● **EXTRACT TO READ**

++++++

It's distressing to see the pictures of fires burning under the Bangkok Sky Train and in the most expensive, modern and important shopping and commercial buildings in the city. I have been to Bangkok three times and like it very much. The aura of Bangkok was always that it is a "safe city" for locals and tourists. Walking about at any hour of night was not a big concern wherever one went. Unlike some other S.E Asian countries, Thailand has always had the rightful reputation of being a mellow and tolerant place where gentility is the rule. It's the "Land of smiles". Perhaps that is not the case anymore.
I haven't figured out why the rioting and opposition to the government has crested so suddenly in a nation where peace is far more often the rule than is opposition and violence. Is this a "poor peoples' uprising" against the inequities of a modern emerging nation? Is it a political outburst by a crazed rabble of poor people who came to the city from the under-developed north expecting much, and who flaunt their love for a former, but not overthrown prime minister, Thaksin Shinawatra, and being paid to make trouble to express their desire for his return to the government?You choose or give me another explanation.

++++++

● **ABOUT THIS TASK**
Pick up the piece on the Bangkok riots after its final sentence and keep writing it.

Items from a data source:
++++++

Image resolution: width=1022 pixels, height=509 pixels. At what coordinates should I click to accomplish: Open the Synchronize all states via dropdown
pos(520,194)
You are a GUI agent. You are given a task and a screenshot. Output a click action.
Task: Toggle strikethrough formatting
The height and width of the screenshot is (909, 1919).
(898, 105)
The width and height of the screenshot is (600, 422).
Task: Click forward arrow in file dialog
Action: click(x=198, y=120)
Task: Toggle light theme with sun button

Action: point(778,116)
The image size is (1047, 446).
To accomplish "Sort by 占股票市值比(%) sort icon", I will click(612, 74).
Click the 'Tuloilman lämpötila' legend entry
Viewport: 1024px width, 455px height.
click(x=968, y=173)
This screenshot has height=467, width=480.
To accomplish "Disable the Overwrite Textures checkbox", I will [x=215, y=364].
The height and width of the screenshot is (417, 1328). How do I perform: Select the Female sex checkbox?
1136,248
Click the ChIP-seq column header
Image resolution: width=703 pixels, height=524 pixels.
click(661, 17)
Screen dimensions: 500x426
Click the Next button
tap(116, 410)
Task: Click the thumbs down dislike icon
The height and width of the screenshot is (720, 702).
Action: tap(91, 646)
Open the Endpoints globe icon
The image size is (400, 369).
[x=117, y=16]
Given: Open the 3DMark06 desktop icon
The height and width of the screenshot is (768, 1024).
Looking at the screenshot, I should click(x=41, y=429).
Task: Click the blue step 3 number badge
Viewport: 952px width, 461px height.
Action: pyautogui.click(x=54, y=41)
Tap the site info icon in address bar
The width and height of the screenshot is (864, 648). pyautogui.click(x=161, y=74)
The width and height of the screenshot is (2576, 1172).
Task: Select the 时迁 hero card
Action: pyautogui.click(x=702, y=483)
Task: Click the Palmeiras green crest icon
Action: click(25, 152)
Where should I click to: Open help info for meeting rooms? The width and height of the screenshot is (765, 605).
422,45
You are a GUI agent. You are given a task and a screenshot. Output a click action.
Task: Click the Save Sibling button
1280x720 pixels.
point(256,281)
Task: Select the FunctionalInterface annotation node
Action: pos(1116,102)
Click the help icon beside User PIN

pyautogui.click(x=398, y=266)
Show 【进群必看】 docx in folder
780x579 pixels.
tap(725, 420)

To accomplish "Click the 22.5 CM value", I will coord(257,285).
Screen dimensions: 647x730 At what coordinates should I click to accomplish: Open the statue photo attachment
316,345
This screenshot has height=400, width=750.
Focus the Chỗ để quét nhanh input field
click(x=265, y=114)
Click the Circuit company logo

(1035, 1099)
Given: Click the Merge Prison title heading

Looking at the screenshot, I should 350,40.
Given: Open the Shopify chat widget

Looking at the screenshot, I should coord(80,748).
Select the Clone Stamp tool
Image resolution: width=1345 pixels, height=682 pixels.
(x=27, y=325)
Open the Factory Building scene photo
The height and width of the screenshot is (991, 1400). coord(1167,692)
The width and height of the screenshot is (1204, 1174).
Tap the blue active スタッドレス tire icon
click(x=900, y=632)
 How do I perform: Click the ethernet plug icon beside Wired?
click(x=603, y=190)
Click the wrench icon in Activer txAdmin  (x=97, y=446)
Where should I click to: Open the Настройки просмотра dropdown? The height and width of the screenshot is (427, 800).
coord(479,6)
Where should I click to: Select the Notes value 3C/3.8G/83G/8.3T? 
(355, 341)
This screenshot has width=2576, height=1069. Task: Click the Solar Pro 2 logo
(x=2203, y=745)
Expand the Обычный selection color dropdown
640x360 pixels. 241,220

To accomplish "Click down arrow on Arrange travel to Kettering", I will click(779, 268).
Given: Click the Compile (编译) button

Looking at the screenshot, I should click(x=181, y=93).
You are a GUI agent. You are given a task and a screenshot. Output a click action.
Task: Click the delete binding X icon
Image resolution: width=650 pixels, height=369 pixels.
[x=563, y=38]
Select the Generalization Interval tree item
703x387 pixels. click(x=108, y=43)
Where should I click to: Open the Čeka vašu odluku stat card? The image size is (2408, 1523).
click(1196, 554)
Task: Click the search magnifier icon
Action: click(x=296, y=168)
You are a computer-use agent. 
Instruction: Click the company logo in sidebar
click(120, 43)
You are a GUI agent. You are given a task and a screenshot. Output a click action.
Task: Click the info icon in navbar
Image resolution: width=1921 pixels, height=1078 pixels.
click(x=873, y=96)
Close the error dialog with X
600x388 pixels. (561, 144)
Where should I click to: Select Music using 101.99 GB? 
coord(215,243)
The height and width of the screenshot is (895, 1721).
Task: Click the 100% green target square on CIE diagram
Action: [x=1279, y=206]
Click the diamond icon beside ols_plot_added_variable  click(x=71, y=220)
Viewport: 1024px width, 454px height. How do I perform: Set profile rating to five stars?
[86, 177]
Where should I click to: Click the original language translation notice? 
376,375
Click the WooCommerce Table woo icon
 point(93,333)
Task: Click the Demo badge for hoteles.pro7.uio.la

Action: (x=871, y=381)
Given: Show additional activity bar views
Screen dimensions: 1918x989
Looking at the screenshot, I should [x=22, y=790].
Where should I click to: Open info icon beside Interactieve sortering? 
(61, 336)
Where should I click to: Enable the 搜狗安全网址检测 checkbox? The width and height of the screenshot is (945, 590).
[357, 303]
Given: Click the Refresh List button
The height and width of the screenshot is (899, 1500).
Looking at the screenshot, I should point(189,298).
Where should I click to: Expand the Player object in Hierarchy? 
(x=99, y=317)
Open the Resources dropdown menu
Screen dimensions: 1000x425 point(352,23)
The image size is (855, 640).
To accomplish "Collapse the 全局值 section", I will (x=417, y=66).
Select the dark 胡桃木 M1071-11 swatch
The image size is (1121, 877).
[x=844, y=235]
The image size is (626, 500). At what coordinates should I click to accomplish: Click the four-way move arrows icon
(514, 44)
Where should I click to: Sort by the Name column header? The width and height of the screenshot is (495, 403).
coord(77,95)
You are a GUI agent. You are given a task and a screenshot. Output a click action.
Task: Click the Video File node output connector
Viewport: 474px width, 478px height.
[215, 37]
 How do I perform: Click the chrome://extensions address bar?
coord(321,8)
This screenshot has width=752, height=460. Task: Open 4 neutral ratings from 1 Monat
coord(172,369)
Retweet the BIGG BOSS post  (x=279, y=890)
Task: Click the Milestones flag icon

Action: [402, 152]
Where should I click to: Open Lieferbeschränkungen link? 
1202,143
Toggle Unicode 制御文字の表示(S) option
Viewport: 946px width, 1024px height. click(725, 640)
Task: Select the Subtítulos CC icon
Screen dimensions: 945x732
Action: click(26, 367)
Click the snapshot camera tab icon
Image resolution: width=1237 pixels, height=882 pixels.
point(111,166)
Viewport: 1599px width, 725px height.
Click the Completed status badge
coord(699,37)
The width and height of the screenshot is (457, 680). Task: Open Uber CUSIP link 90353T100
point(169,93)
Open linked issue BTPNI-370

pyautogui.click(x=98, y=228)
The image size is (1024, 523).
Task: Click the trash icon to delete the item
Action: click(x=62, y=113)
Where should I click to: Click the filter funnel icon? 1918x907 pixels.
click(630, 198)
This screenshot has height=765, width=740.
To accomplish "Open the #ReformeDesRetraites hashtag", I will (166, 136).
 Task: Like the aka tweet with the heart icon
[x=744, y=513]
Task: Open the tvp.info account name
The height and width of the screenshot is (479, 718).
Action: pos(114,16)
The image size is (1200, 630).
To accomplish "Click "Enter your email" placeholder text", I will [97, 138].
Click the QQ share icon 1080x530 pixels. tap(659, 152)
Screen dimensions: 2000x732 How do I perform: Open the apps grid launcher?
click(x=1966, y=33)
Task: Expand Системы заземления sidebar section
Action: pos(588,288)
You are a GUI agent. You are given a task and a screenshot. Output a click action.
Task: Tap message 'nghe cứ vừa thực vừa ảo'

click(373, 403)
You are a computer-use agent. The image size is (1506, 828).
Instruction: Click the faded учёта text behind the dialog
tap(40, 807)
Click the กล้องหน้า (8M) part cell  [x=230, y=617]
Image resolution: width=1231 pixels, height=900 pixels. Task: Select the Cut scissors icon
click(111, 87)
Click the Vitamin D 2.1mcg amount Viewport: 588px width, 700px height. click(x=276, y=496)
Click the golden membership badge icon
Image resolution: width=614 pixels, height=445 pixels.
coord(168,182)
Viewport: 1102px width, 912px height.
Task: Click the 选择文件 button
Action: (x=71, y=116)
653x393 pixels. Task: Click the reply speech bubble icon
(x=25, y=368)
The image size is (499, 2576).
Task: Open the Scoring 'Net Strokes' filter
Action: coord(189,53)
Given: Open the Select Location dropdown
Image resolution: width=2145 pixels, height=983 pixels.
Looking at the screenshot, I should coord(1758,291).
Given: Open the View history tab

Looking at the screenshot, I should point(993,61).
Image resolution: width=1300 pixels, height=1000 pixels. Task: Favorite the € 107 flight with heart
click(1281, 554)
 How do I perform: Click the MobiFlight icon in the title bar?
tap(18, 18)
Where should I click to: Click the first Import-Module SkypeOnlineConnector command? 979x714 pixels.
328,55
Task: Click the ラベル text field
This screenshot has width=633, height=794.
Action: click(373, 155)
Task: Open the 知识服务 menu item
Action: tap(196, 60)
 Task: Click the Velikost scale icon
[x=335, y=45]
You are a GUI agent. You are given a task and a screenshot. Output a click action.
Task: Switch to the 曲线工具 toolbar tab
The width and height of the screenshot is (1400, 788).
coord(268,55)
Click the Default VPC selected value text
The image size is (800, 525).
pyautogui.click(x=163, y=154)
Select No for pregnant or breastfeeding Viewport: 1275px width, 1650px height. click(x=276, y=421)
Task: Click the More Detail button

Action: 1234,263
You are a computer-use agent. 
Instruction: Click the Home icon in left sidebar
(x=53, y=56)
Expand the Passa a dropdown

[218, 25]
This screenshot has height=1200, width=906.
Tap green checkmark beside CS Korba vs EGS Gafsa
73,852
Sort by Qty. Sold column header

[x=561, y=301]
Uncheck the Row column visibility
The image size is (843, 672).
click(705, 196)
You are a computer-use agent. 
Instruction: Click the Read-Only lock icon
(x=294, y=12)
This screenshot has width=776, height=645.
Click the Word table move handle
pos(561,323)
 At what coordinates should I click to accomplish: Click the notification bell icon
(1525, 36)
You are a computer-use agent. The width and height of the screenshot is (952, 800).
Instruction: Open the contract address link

++++++

● **RESPONSE BELOW**
Bangkok has had protests before, and Thailand had coups and a number of constitutions since it was declared a constitutional monarchy in the 1930's. But the so called "Red Shirt" violence is random and seemingly arbitrarily cruel. This is a different kind of protest than seen before in Thailand. It would be a tragic outcome, regardless of what political position wins (and it looks like the reigning government is the victor), if Bangkok and Thailand were to now be seen as just another nation, if the uniqueness of Thailand is lost.
While the country re gathers itself, the overwhelming number of ordinary Thai's who are not connected to the protest or even interested in it, wait to be given the word that they can return to work, to grocery stores, and to recreation as before. But will Bangkok be the same to them? Will they face more political disarray and uncertainty. And what of the image of Bangkok, the happy stereotype the world has of it?
We know hot and sticky Bangkok as a great city, an inexpensive place to eat wonderful food, 5 star hotels at 2 star prices, silk suits made in an hour, sexy transvestites who make even the most masculine male doubt his sexuality, smiling beautiful people, bawdy sex districts, a bustling multicultural aura of tolerance, cheap but skilled surgery and more.
Long live Bangkok, in whatever form it chooses to take.